[Opening Excerpted records section]
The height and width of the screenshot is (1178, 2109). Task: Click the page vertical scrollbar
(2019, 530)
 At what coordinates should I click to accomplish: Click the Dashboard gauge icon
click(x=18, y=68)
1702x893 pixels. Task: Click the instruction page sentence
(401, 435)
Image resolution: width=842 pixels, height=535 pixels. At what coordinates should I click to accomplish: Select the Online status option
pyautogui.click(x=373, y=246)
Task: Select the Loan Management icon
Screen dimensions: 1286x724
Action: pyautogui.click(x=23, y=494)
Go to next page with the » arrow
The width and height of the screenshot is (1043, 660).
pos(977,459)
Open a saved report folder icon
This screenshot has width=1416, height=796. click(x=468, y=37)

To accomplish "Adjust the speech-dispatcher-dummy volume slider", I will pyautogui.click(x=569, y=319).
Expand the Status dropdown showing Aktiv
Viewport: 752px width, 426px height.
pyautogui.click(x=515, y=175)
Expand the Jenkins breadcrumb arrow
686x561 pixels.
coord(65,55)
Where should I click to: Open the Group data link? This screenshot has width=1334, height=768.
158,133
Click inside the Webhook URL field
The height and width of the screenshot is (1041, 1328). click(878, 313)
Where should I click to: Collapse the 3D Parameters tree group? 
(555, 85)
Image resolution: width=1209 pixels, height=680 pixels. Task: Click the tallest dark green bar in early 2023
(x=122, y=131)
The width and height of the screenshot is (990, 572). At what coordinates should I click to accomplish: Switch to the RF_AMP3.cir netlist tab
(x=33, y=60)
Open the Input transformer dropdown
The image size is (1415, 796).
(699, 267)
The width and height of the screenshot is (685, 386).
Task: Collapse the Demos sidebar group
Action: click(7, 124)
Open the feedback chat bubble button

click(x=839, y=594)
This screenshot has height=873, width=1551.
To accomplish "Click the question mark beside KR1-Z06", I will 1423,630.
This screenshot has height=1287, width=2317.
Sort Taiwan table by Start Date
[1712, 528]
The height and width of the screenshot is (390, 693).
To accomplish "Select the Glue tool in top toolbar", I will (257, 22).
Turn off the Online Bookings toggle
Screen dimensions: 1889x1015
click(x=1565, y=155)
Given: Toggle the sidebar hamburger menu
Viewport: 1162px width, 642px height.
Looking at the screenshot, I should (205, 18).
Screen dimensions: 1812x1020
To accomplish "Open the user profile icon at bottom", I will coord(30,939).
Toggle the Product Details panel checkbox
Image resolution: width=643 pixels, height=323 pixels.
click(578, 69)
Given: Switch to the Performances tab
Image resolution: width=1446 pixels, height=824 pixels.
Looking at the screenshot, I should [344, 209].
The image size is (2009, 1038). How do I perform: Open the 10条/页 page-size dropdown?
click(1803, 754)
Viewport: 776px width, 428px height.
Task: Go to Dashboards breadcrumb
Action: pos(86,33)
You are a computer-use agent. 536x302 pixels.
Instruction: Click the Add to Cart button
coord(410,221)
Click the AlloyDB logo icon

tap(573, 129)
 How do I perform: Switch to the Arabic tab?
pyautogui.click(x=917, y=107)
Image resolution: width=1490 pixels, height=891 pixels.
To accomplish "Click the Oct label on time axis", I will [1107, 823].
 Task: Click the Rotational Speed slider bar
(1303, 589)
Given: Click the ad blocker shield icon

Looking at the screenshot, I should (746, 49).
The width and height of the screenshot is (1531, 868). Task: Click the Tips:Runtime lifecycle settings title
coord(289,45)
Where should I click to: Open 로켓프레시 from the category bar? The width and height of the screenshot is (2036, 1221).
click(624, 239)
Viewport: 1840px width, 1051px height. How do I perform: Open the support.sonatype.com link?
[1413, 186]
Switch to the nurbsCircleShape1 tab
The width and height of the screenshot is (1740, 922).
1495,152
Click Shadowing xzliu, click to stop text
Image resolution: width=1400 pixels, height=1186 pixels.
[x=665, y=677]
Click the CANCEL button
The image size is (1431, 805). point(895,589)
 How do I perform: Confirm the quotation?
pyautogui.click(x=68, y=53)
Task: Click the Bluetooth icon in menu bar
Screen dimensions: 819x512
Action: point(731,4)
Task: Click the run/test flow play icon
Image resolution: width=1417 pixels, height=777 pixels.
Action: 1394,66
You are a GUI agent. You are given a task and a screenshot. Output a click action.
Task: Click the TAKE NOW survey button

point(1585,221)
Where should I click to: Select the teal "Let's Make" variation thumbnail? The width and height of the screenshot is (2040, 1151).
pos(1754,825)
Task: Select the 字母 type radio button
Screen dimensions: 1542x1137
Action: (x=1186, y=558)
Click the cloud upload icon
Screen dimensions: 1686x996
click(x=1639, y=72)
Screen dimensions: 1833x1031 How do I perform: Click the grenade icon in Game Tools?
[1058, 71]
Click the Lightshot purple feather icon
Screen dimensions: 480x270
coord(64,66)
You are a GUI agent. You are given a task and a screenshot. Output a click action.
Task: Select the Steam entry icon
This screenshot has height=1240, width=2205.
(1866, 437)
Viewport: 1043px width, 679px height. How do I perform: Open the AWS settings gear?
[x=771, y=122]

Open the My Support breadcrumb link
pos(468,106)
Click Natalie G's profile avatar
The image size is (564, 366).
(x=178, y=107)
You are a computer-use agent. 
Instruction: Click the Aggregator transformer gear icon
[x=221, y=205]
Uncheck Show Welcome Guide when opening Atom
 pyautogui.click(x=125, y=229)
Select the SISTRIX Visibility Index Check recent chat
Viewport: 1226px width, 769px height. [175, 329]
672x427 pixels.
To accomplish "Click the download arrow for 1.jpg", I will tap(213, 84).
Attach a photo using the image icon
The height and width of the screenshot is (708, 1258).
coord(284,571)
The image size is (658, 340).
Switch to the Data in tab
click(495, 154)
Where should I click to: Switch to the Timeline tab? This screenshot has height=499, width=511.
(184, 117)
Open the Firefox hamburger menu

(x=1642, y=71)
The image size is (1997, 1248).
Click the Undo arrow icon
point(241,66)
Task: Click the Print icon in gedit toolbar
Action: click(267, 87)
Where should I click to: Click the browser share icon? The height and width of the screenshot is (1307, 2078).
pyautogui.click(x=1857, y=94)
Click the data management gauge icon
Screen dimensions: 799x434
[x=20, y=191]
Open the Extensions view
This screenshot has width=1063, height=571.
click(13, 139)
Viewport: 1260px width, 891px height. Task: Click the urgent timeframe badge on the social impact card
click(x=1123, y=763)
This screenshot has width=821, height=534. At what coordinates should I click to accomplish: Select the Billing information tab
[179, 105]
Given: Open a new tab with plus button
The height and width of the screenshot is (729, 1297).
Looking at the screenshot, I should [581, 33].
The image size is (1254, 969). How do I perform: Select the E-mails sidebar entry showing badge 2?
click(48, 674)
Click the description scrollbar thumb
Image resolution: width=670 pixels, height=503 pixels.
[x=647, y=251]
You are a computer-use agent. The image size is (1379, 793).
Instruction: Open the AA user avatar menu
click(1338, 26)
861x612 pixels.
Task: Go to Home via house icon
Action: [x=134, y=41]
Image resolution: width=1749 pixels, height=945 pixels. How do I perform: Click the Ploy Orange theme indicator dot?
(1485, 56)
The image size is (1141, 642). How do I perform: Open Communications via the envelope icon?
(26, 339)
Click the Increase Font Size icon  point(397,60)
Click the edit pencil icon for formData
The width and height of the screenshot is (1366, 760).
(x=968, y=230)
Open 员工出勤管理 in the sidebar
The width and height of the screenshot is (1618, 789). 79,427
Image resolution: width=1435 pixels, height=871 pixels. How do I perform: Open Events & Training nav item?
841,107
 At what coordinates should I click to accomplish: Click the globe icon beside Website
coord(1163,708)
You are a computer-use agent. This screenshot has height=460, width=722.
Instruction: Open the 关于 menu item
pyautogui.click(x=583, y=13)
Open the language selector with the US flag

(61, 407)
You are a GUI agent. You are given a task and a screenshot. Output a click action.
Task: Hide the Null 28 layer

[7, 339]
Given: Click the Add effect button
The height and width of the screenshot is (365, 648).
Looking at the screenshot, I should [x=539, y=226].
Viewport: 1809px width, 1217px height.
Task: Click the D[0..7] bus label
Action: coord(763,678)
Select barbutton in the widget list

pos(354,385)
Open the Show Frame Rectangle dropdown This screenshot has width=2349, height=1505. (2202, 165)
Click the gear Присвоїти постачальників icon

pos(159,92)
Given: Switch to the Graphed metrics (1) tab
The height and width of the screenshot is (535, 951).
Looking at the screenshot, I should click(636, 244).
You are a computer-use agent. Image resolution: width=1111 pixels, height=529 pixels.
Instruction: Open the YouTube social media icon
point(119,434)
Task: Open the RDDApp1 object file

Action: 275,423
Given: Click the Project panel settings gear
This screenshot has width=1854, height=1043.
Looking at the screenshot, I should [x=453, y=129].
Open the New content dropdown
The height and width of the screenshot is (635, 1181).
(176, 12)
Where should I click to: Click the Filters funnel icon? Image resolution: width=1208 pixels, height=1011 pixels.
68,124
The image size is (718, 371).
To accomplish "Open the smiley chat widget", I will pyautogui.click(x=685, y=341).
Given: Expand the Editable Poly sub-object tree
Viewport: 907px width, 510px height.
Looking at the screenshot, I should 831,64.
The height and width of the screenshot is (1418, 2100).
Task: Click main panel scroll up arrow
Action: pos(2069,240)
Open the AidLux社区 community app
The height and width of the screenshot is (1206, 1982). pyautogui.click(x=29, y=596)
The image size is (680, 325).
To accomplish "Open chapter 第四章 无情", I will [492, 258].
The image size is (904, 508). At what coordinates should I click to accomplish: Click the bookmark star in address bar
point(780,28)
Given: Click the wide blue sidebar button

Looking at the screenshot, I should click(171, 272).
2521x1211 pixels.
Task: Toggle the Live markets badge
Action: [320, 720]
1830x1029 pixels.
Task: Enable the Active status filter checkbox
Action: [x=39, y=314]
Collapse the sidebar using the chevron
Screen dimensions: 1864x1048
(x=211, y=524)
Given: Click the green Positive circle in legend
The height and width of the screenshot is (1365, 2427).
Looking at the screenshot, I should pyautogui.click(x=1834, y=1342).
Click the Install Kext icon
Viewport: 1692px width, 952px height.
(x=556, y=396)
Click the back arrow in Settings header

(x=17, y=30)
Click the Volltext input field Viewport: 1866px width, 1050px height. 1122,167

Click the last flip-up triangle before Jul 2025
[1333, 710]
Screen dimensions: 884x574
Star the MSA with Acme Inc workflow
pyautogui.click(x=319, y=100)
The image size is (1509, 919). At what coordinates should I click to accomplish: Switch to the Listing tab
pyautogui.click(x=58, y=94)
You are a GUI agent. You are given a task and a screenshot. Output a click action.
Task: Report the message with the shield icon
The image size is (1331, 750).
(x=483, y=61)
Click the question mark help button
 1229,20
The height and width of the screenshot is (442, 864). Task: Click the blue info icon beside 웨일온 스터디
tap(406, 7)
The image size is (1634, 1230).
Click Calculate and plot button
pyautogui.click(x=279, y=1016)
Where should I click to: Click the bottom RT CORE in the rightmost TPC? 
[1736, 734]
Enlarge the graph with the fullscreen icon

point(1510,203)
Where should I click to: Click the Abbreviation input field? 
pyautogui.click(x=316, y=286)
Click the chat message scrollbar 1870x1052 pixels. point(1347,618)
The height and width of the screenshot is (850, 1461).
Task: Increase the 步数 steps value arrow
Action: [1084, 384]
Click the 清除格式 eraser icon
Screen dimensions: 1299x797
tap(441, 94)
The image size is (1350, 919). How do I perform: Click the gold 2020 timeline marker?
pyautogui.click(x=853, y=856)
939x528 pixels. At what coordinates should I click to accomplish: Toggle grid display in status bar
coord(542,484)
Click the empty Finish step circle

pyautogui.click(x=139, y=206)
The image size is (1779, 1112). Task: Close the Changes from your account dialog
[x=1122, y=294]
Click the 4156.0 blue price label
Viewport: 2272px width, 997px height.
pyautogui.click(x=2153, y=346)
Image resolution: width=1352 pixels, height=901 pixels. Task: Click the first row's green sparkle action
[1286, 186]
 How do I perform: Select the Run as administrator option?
[Closing Excerpted records section]
> **Try it**
After identifying the lines above that contain "profile", copy each one.

> **Answer space**
To accomplish "Open the user profile icon at bottom", I will coord(30,939).
Click Natalie G's profile avatar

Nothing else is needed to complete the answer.